◆ WHAT YOU WILL DO
Line by line, copy out the data below exactly.

◆ RECORDS FOR THIS TASK
########################################

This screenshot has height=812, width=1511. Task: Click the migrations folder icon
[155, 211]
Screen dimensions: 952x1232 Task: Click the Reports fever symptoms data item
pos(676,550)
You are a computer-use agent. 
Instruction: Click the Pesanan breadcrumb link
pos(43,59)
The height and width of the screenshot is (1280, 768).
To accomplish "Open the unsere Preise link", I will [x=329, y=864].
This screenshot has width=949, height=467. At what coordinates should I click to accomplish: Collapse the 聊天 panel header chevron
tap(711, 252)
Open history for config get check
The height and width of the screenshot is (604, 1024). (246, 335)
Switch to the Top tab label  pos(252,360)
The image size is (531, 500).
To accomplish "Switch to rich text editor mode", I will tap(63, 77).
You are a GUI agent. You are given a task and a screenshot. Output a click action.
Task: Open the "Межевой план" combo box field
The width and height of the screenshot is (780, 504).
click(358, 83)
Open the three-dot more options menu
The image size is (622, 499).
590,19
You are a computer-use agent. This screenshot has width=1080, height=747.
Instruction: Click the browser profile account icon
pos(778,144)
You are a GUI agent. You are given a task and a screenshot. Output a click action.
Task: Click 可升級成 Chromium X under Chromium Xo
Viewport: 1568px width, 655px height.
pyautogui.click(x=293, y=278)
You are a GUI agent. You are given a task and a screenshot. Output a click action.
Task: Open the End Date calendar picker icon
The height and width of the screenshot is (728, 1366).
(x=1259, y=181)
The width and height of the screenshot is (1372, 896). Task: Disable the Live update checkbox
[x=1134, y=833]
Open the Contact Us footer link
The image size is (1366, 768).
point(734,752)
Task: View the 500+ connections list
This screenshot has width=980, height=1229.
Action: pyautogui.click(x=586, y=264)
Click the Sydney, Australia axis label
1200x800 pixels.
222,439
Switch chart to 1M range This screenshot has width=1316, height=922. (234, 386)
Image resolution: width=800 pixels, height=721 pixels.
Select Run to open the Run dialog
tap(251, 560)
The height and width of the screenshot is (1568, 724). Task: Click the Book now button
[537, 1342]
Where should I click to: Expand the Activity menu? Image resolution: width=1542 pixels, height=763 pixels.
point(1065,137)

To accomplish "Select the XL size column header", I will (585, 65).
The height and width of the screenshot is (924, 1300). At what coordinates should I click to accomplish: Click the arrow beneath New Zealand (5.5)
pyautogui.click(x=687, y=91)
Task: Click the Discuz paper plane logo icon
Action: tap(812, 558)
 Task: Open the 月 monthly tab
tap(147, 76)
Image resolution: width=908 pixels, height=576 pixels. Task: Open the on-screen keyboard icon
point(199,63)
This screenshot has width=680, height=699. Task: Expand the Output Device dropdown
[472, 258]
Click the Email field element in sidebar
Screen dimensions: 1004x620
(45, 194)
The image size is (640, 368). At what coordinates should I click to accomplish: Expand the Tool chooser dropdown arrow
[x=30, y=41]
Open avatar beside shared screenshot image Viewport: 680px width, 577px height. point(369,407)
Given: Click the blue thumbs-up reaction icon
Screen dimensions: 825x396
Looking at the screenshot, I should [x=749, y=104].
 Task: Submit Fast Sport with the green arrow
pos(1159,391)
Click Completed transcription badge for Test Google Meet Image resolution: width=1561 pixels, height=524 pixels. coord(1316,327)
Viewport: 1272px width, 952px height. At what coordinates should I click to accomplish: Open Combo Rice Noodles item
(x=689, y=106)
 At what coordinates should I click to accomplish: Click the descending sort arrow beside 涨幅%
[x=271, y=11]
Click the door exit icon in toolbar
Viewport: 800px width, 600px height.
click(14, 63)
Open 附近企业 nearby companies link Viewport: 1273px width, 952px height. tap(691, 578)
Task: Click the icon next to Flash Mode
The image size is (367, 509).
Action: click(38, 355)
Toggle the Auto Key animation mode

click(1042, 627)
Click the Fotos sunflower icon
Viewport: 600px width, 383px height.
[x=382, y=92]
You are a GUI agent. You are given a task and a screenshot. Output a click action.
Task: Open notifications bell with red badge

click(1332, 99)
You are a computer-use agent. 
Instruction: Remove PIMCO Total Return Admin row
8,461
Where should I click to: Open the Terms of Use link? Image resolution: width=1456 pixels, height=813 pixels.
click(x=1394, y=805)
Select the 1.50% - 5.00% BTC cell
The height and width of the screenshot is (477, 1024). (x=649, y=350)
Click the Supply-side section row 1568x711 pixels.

########################################

◆ ANSWER SPACE
This screenshot has height=812, width=1511. Task: Click the migrations folder icon
[155, 211]
Screen dimensions: 952x1232 Task: Click the Reports fever symptoms data item
pos(676,550)
You are a computer-use agent. 
Instruction: Click the Pesanan breadcrumb link
pos(43,59)
The height and width of the screenshot is (1280, 768).
To accomplish "Open the unsere Preise link", I will [x=329, y=864].
This screenshot has width=949, height=467. At what coordinates should I click to accomplish: Collapse the 聊天 panel header chevron
tap(711, 252)
Open history for config get check
The height and width of the screenshot is (604, 1024). (246, 335)
Switch to the Top tab label  pos(252,360)
The image size is (531, 500).
To accomplish "Switch to rich text editor mode", I will tap(63, 77).
You are a GUI agent. You are given a task and a screenshot. Output a click action.
Task: Open the "Межевой план" combo box field
The width and height of the screenshot is (780, 504).
click(358, 83)
Open the three-dot more options menu
The image size is (622, 499).
590,19
You are a computer-use agent. This screenshot has width=1080, height=747.
Instruction: Click the browser profile account icon
pos(778,144)
You are a GUI agent. You are given a task and a screenshot. Output a click action.
Task: Click 可升級成 Chromium X under Chromium Xo
Viewport: 1568px width, 655px height.
pyautogui.click(x=293, y=278)
You are a GUI agent. You are given a task and a screenshot. Output a click action.
Task: Open the End Date calendar picker icon
The height and width of the screenshot is (728, 1366).
(x=1259, y=181)
The width and height of the screenshot is (1372, 896). Task: Disable the Live update checkbox
[x=1134, y=833]
Open the Contact Us footer link
The image size is (1366, 768).
point(734,752)
Task: View the 500+ connections list
This screenshot has width=980, height=1229.
Action: pyautogui.click(x=586, y=264)
Click the Sydney, Australia axis label
1200x800 pixels.
222,439
Switch chart to 1M range This screenshot has width=1316, height=922. (234, 386)
Image resolution: width=800 pixels, height=721 pixels.
Select Run to open the Run dialog
tap(251, 560)
The height and width of the screenshot is (1568, 724). Task: Click the Book now button
[537, 1342]
Where should I click to: Expand the Activity menu? Image resolution: width=1542 pixels, height=763 pixels.
point(1065,137)

To accomplish "Select the XL size column header", I will (585, 65).
The height and width of the screenshot is (924, 1300). At what coordinates should I click to accomplish: Click the arrow beneath New Zealand (5.5)
pyautogui.click(x=687, y=91)
Task: Click the Discuz paper plane logo icon
Action: tap(812, 558)
 Task: Open the 月 monthly tab
tap(147, 76)
Image resolution: width=908 pixels, height=576 pixels. Task: Open the on-screen keyboard icon
point(199,63)
This screenshot has width=680, height=699. Task: Expand the Output Device dropdown
[472, 258]
Click the Email field element in sidebar
Screen dimensions: 1004x620
(45, 194)
The image size is (640, 368). At what coordinates should I click to accomplish: Expand the Tool chooser dropdown arrow
[x=30, y=41]
Open avatar beside shared screenshot image Viewport: 680px width, 577px height. point(369,407)
Given: Click the blue thumbs-up reaction icon
Screen dimensions: 825x396
Looking at the screenshot, I should [x=749, y=104].
 Task: Submit Fast Sport with the green arrow
pos(1159,391)
Click Completed transcription badge for Test Google Meet Image resolution: width=1561 pixels, height=524 pixels. coord(1316,327)
Viewport: 1272px width, 952px height. At what coordinates should I click to accomplish: Open Combo Rice Noodles item
(x=689, y=106)
 At what coordinates should I click to accomplish: Click the descending sort arrow beside 涨幅%
[x=271, y=11]
Click the door exit icon in toolbar
Viewport: 800px width, 600px height.
click(14, 63)
Open 附近企业 nearby companies link Viewport: 1273px width, 952px height. tap(691, 578)
Task: Click the icon next to Flash Mode
The image size is (367, 509).
Action: click(38, 355)
Toggle the Auto Key animation mode

click(1042, 627)
Click the Fotos sunflower icon
Viewport: 600px width, 383px height.
[x=382, y=92]
You are a GUI agent. You are given a task and a screenshot. Output a click action.
Task: Open notifications bell with red badge

click(1332, 99)
You are a computer-use agent. 
Instruction: Remove PIMCO Total Return Admin row
8,461
Where should I click to: Open the Terms of Use link? Image resolution: width=1456 pixels, height=813 pixels.
click(x=1394, y=805)
Select the 1.50% - 5.00% BTC cell
The height and width of the screenshot is (477, 1024). (x=649, y=350)
Click the Supply-side section row 1568x711 pixels.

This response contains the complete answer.